Only the lines from the one containing "Task: Open the 14 Ft x 24 Ft Tiki Hut title" through the end of the data below should be copied, each exactly as written and with both ends kept.

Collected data
====

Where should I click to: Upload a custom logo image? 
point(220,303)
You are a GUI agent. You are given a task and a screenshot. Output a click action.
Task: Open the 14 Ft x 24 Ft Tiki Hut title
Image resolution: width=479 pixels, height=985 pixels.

====

> Solution below
Task: Open the 14 Ft x 24 Ft Tiki Hut title
Image resolution: width=479 pixels, height=985 pixels.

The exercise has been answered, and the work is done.